* [Extract provided]:
╭──

# WE Fest-Alive In 2005



## maple lake duck slayer (Sep 25, 2003)

Its gettin' to be that time of year again. A little over a week and we will be making the trip up to Detroit Lakes. Last year was our groups first year and we had a great time. I'm sure it will be a lot of fun again. The concert lineup isn't as good this year as last years, but it will still be a great time. Lots of great memories made up there. Our group will be camping in Viking. If anybody else is out there and sees a crew cab long box Super Duty Powerstroke brown/gold in color with Maverick Construction on the side connected to a black enclosed trailer with Maverick Construction on the side, feel free to stop into our campsite. Just ask to talk to Chad. We have around 15 people going up, can't wait. Bring on the gorgeous Sara Evans!


----------



## pjb1816 (Sep 8, 2003)

WE fest! WE fest!

I leave in like 5 hours. It'll be my first time out there. Should be a great time.

Has anyone else been out there before? From what i've heard its a 4 day long party.

:beer:


----------



## DuckBuster (Mar 18, 2003)

Just got back..... Ohhhh, does my head hurt! :bartime:


----------



## pjb1816 (Sep 8, 2003)

haha agreed! Its a deep burn...

Wow that is one hell of a time!

:drunk:


----------



## muskat (Mar 5, 2002)

Where did you camp?
Our group always camps in Viking, inside the second fence on the border w/Blue Ox. 
I missed out this year, but it is a GREAT time.
I would recommend to any young college people to get out at least one time to experience it.


----------



## DuckBuster (Mar 18, 2003)

Spent most of the weekend in Eagle, right next to the walkway from Eagle to Blue Ox. Too bad you missed it.... it was crazy!!!


----------



## maple lake duck slayer (Sep 25, 2003)

╰──

* [Data]:
╭──

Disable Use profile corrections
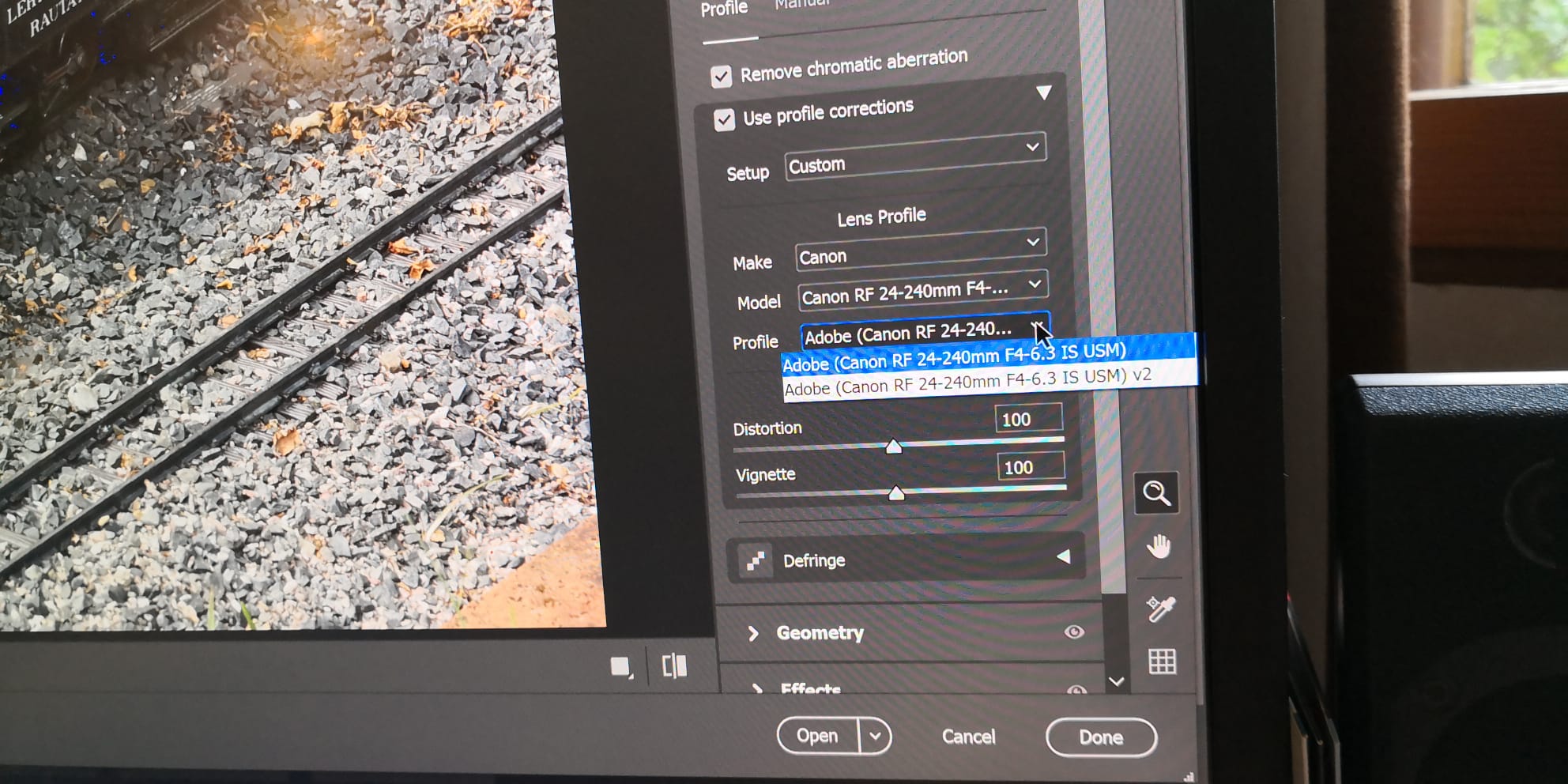Screen dimensions: 1568x784 [724, 119]
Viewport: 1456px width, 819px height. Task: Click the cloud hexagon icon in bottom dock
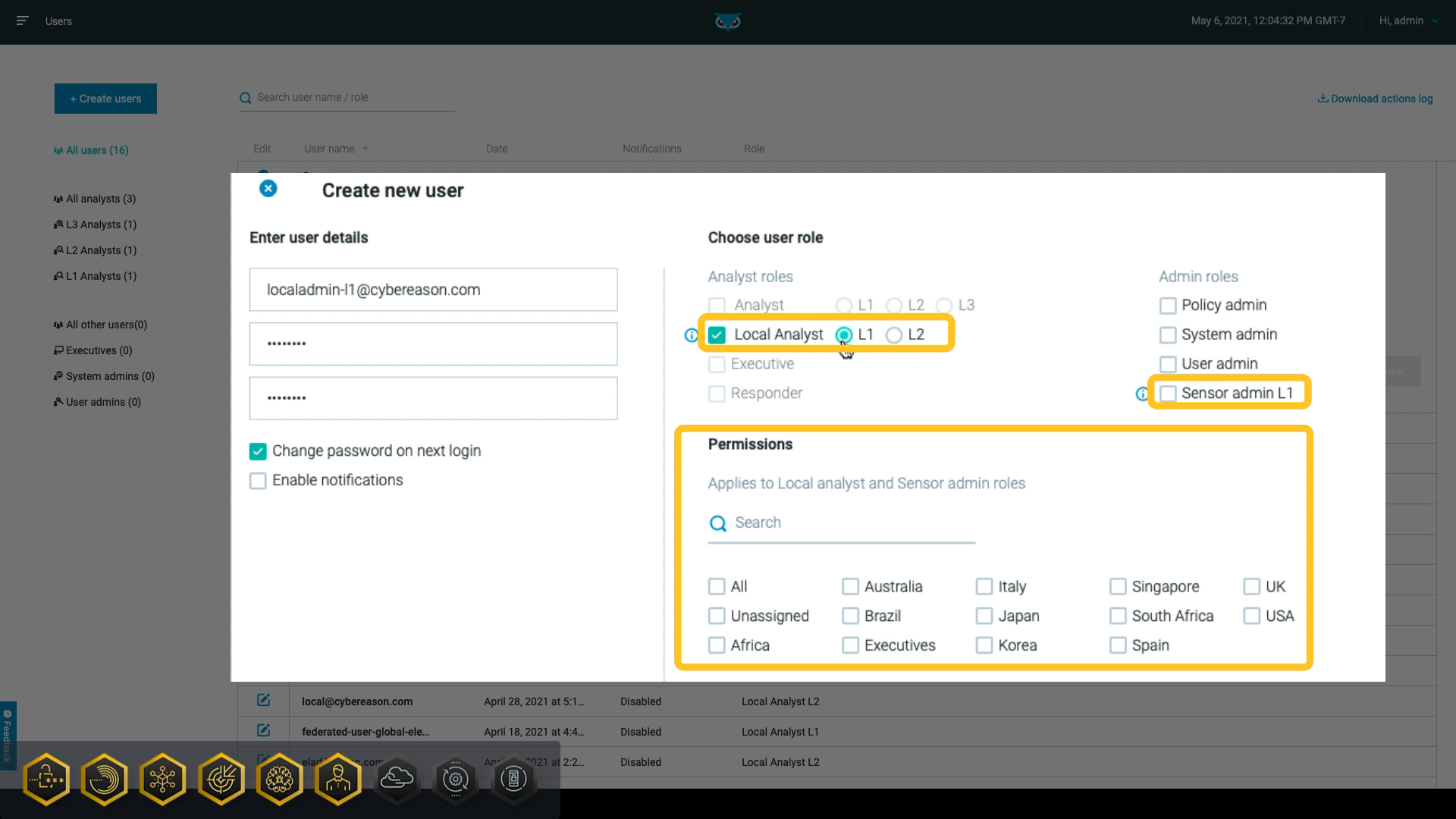[397, 779]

╰──

* [Tasks to carry out]:
[1] In the WE Fest thread, where does muskat's group always camp?
[2] Write the next part of the WE Fest forum thread, beginning with the post that belongs under its final header.

* [Response list]:
[1] In Viking, inside the second fence on the border with Blue Ox.

[2]
It was definately a great time. You see so many things there that can't be seen anywhere else. We camped in Viking. Our group had a big truck and trailer, posted in the previous post, and the infamous Vangina, a blue Dodge Ram Van with blue flames painted on the side. It was a huge hit. Averaged 4 hours of sleep a night with no naps during the day...work sucked on Monday. Managed a 2 1/2 hour nap Saturday night before getting up at 6:30 to pack up and head home. I wish it was still going on. The concerts were a good time too. This feels like the end of the Summer...WE Fest is over and hunting will be here soon. Kenny Chesney is already signed for next year...start the countdown!


----------



## DCOYNUT (Nov 27, 2003)

MY crew was definitly boozin'! Anyone wheel any hot broads back to the camper? I sure hope so!!! See yall next year


----------



## Miller (Mar 2, 2002)

I think I'm still hungover.


----------



## DuckBuster (Mar 18, 2003)

I thnk the hangover went away on Tuesday, but it's my brother's wedding this weekend.... Time to start all over again! :beer:


----------



## Tator (Dec 10, 2005)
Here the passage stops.